**Set task:** Rewrite the lines from the first one through the line with "pos(61,365)", replacing "feature layer" with "map layer" and keeping everything else the same.

(Click-target lines)

--

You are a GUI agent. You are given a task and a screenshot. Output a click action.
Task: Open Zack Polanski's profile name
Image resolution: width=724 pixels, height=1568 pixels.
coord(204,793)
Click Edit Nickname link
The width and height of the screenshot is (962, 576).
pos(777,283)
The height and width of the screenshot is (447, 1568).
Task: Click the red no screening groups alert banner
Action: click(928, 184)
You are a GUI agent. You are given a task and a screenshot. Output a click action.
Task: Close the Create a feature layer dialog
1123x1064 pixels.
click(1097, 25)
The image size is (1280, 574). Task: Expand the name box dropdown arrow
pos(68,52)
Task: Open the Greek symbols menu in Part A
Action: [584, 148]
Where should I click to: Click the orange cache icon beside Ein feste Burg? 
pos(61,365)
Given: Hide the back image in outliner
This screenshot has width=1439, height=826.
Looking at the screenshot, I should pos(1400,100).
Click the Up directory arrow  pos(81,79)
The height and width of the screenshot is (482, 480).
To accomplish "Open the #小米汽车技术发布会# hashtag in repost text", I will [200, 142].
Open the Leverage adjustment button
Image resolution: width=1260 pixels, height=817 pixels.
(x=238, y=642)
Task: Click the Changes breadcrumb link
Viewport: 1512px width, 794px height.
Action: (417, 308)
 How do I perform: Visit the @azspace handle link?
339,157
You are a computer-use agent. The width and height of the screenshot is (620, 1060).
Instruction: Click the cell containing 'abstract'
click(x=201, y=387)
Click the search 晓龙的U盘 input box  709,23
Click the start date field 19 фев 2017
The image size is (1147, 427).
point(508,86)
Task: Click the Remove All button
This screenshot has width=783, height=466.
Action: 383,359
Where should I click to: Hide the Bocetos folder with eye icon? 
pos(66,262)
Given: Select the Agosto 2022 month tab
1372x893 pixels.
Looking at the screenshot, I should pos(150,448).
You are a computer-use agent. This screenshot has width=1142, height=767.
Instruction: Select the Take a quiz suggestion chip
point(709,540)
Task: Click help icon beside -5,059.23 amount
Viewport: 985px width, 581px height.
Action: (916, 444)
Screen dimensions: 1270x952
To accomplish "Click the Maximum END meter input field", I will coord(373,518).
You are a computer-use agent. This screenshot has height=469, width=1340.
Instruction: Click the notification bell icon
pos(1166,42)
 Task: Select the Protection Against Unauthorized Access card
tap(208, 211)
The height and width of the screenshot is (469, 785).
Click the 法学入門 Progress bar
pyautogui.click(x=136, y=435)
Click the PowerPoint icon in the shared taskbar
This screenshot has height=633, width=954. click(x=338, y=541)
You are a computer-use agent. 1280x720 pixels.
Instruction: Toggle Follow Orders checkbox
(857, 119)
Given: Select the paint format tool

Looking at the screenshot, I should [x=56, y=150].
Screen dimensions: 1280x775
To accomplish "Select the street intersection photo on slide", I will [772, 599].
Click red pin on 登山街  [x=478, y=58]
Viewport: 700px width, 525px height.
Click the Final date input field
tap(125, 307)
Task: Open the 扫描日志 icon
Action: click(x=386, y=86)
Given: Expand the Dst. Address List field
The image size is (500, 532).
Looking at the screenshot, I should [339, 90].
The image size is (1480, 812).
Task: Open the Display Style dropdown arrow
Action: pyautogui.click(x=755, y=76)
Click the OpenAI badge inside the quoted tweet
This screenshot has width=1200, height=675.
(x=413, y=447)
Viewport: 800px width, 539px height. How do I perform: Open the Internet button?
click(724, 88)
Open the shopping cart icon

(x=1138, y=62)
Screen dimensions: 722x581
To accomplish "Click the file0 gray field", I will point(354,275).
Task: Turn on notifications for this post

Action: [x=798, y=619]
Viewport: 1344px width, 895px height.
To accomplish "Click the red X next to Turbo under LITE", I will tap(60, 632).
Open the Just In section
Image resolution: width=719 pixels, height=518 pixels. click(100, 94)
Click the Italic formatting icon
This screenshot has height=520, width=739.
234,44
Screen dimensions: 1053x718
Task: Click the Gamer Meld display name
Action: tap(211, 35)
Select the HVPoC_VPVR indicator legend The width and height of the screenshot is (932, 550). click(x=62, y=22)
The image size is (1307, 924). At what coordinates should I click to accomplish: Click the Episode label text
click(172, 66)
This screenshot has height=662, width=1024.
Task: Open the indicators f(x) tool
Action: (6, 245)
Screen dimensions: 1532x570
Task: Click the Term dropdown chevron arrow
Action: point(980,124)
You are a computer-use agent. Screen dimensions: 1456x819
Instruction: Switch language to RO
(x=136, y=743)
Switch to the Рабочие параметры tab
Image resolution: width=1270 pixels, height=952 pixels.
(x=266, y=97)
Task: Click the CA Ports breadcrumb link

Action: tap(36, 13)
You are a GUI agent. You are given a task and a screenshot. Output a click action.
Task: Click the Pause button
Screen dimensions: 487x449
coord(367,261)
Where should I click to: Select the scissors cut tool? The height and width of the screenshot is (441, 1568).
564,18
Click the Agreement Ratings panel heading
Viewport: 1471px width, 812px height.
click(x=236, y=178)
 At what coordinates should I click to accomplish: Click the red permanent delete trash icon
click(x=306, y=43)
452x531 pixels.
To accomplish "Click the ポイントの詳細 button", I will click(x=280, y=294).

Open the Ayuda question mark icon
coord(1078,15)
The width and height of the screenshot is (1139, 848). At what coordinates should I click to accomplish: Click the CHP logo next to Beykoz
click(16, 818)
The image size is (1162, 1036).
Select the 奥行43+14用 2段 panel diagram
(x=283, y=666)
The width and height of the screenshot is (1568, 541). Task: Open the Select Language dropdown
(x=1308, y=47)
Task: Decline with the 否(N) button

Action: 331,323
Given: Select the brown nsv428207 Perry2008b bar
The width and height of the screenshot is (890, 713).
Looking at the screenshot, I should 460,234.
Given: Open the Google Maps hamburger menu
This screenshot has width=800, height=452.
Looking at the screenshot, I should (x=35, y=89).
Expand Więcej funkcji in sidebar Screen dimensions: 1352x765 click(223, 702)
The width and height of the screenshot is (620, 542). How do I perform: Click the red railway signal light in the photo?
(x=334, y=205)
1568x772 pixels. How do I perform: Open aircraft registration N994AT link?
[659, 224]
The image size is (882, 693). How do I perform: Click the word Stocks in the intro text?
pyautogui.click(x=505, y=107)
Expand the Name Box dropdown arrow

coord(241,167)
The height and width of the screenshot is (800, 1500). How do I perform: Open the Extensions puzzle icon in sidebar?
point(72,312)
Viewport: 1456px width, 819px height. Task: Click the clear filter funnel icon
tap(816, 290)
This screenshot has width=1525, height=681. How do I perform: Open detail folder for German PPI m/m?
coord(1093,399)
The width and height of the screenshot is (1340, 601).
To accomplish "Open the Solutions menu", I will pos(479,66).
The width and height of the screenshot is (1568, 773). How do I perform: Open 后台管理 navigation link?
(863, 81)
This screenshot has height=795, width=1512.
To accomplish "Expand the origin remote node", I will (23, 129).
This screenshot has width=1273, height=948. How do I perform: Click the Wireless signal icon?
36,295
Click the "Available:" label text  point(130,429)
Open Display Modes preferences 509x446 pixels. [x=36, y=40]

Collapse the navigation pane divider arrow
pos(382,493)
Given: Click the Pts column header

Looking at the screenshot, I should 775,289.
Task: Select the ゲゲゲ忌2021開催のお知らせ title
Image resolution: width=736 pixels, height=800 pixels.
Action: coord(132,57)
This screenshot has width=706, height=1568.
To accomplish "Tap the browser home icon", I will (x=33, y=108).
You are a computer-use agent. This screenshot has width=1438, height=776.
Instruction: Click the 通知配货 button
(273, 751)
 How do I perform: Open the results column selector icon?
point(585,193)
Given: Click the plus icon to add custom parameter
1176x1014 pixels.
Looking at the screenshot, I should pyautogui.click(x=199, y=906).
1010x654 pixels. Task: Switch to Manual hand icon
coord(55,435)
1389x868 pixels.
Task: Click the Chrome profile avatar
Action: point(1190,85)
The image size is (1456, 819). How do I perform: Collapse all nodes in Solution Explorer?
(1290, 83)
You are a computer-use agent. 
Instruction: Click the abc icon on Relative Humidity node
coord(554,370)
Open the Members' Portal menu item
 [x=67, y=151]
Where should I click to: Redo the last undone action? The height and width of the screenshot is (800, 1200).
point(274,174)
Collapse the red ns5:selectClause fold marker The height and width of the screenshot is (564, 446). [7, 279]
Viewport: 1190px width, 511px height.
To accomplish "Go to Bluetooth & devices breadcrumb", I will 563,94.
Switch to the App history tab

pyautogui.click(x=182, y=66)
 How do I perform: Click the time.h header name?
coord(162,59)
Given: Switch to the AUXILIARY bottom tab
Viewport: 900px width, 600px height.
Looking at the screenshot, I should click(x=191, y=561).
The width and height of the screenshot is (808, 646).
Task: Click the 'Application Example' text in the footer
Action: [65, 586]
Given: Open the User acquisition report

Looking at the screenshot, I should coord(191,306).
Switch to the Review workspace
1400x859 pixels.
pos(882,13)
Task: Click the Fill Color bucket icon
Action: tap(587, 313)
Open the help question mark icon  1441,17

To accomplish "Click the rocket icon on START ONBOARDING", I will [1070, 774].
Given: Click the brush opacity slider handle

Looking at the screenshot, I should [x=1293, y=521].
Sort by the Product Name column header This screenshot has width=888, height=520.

--

**Response for this exercise:**
You are a GUI agent. You are given a task and a screenshot. Output a click action.
Task: Open Zack Polanski's profile name
Image resolution: width=724 pixels, height=1568 pixels.
coord(204,793)
Click Edit Nickname link
The width and height of the screenshot is (962, 576).
pos(777,283)
The height and width of the screenshot is (447, 1568).
Task: Click the red no screening groups alert banner
Action: click(928, 184)
You are a GUI agent. You are given a task and a screenshot. Output a click action.
Task: Close the Create a map layer dialog
1123x1064 pixels.
click(1097, 25)
The image size is (1280, 574). Task: Expand the name box dropdown arrow
pos(68,52)
Task: Open the Greek symbols menu in Part A
Action: [584, 148]
Where should I click to: Click the orange cache icon beside Ein feste Burg? 
pos(61,365)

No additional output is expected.